(Data records)
▼
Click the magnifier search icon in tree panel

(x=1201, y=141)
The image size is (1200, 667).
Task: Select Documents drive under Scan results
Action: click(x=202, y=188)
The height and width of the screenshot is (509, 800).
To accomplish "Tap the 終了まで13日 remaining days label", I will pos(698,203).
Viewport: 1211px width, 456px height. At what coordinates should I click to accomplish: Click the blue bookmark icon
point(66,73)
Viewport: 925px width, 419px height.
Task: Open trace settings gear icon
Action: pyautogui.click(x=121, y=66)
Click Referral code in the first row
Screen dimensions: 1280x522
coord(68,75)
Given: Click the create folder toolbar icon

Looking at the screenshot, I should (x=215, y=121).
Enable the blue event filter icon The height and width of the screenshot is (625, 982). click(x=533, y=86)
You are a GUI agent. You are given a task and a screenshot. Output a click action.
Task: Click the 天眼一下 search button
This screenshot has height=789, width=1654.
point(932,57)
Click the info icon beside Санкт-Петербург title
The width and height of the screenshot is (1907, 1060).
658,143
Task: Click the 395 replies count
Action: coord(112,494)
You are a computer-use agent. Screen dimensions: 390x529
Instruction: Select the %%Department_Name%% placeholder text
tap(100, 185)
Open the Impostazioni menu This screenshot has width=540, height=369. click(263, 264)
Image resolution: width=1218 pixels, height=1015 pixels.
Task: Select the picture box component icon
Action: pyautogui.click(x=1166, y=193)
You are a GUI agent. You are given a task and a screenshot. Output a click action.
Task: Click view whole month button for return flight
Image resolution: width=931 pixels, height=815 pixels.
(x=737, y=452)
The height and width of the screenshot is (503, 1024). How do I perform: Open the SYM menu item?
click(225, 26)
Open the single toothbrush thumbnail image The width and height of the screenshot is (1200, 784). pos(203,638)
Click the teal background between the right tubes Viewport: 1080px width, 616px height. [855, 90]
▲
- WHAT YOU ARE ASKED TO DO:
Only the lines above from the one with "Task: Click view" up to and including the one with "Open the single" should be repeated, exactly as written.

- OUTPUT OF THE EXERCISE:
Task: Click view whole month button for return flight
Image resolution: width=931 pixels, height=815 pixels.
(x=737, y=452)
The height and width of the screenshot is (503, 1024). How do I perform: Open the SYM menu item?
click(225, 26)
Open the single toothbrush thumbnail image The width and height of the screenshot is (1200, 784). pos(203,638)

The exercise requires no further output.